Return every line of the data below that includes the string "will".

═══ The data

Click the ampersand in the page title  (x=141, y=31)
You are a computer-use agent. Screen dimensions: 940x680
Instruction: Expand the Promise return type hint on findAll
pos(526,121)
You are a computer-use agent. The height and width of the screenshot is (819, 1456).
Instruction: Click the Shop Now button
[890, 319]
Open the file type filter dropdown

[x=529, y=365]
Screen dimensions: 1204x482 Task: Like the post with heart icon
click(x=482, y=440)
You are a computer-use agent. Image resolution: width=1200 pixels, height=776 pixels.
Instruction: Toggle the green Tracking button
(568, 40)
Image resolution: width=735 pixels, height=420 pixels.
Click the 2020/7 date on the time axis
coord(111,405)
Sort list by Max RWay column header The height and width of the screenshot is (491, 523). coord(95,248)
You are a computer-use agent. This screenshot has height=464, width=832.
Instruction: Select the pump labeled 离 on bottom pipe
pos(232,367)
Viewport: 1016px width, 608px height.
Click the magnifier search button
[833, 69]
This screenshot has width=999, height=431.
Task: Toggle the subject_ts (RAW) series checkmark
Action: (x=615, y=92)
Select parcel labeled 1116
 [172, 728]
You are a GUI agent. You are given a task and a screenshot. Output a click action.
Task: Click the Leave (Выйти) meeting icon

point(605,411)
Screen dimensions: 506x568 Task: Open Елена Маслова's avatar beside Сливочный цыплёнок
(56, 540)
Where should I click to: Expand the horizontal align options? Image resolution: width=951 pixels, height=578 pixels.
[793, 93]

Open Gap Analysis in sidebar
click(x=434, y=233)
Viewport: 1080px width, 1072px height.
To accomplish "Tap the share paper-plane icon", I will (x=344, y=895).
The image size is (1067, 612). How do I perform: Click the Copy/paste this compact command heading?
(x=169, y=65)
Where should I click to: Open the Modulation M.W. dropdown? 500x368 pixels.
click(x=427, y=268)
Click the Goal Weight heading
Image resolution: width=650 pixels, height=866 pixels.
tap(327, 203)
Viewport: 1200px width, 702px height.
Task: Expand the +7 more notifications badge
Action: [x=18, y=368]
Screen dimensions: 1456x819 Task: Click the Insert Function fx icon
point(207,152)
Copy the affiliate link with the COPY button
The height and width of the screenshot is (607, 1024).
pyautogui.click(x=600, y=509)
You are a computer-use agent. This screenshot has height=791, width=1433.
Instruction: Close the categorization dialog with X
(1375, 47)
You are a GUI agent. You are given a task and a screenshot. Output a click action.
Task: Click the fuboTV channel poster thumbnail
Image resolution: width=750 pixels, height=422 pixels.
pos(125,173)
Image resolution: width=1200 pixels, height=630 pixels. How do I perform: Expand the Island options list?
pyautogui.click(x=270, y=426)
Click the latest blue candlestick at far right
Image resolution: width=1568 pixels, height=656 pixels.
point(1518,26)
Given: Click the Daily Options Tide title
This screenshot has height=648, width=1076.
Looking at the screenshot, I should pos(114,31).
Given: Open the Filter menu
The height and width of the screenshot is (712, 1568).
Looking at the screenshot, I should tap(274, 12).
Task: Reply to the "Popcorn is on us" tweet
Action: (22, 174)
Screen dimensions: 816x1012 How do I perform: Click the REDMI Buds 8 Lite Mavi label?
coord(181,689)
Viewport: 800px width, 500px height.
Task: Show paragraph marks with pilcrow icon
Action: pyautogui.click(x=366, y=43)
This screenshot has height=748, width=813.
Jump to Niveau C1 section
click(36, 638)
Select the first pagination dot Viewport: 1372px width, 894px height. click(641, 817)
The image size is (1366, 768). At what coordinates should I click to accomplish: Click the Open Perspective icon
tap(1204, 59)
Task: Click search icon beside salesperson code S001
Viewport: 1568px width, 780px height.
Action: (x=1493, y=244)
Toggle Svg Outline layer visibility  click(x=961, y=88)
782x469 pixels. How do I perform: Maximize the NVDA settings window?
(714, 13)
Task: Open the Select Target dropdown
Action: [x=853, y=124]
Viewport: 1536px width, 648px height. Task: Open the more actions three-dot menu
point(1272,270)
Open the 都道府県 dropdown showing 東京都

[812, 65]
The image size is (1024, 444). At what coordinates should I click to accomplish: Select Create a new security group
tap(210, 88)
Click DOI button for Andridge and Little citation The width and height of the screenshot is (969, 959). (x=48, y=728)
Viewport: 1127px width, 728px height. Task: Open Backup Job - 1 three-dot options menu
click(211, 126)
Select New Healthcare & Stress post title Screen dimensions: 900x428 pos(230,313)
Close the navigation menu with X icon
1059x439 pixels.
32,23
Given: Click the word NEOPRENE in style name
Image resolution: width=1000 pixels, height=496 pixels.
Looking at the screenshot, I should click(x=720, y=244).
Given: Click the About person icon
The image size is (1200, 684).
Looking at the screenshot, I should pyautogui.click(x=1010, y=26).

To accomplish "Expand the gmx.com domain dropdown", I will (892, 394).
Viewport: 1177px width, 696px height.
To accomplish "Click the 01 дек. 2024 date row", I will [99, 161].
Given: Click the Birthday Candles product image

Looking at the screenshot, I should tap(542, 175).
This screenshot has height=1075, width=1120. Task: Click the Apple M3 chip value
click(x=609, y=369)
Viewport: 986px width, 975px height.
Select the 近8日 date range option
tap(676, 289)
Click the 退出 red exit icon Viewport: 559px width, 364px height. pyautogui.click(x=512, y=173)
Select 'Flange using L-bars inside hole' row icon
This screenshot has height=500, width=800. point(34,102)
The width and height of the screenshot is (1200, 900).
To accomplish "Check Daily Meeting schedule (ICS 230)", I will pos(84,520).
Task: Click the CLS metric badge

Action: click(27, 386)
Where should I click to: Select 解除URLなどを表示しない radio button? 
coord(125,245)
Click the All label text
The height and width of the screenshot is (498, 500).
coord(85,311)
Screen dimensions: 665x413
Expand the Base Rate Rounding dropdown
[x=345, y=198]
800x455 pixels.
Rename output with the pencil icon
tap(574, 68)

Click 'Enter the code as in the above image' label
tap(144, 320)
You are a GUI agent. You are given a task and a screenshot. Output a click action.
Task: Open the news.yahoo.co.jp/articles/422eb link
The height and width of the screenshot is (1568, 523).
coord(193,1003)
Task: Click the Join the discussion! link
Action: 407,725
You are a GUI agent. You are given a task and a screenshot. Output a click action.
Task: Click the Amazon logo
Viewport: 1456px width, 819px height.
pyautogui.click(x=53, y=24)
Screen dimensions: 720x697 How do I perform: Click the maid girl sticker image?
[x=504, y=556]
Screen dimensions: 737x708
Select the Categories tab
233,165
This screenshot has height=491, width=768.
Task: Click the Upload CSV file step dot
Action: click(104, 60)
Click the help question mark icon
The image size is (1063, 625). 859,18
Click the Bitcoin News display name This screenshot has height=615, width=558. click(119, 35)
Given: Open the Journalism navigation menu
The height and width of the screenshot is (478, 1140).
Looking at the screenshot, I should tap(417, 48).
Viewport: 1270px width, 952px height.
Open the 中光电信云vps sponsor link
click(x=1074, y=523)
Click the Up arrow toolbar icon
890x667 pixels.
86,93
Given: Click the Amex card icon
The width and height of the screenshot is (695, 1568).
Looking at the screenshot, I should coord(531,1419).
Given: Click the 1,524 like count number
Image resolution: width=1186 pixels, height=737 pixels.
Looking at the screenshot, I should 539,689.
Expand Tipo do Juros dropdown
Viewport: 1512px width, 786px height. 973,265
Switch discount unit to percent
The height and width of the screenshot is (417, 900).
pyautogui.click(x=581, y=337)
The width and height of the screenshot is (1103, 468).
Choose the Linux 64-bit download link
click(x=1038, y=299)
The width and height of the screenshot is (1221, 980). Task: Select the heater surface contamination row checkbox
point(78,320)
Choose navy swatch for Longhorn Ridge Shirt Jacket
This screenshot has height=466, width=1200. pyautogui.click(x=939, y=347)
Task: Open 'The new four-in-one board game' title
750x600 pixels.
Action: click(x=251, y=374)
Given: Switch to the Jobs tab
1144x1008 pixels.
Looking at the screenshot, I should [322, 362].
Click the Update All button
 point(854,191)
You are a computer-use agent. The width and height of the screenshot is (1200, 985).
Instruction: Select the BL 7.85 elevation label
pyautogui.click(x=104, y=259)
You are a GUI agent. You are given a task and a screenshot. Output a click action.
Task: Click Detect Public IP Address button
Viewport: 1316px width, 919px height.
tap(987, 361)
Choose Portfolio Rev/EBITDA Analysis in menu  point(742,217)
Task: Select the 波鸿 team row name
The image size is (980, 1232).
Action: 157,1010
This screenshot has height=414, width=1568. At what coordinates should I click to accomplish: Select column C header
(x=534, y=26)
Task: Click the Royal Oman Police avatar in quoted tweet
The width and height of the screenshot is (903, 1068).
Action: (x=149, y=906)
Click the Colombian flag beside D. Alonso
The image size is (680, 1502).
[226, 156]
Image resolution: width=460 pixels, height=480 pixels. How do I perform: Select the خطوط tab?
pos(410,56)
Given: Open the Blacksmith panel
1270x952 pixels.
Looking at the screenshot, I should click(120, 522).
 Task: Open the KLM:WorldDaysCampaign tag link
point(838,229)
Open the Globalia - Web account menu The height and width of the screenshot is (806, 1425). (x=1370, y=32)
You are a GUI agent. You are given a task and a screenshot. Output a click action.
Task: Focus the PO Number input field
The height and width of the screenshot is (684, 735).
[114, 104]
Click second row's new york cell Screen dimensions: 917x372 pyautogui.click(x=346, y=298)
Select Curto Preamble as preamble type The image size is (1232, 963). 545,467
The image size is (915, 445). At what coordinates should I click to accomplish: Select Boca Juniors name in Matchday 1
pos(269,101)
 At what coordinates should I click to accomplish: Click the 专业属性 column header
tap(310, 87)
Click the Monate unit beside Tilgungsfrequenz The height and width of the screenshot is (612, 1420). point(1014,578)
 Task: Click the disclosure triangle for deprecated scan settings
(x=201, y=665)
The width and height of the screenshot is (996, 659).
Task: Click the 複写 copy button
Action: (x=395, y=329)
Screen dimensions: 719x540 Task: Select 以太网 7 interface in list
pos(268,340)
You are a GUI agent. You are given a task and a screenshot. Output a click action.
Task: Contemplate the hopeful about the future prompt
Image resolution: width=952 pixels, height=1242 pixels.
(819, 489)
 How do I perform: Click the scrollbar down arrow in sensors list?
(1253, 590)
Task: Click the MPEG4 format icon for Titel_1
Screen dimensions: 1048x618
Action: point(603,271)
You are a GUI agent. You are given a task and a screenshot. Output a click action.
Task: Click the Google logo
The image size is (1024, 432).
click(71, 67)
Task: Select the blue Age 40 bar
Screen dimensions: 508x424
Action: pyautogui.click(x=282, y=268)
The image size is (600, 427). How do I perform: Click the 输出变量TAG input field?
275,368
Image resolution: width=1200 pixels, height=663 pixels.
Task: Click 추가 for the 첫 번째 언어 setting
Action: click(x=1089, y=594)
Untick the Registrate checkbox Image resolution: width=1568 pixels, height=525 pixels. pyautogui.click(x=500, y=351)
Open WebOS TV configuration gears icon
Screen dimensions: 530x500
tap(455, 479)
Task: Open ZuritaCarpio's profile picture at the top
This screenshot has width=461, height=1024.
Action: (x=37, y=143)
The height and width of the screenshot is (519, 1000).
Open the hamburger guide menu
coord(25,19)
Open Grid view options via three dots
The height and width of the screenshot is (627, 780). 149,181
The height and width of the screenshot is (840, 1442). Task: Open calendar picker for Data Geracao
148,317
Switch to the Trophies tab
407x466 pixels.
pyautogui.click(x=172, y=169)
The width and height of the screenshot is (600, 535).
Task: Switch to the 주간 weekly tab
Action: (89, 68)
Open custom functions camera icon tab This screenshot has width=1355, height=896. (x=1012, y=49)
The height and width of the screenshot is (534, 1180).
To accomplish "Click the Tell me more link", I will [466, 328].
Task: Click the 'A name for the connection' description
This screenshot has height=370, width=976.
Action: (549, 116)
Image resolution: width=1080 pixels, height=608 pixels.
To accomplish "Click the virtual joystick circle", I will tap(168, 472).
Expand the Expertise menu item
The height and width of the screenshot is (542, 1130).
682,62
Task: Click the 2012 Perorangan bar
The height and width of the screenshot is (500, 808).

══════

- The completed task -
To accomplish "Tap the share paper-plane icon", I will (x=344, y=895).
To accomplish "Expand the gmx.com domain dropdown", I will (892, 394).
To accomplish "Click the 01 дек. 2024 date row", I will [99, 161].
To accomplish "Check Daily Meeting schedule (ICS 230)", I will pos(84,520).
To accomplish "Click the Tell me more link", I will [466, 328].
To accomplish "Click the virtual joystick circle", I will tap(168, 472).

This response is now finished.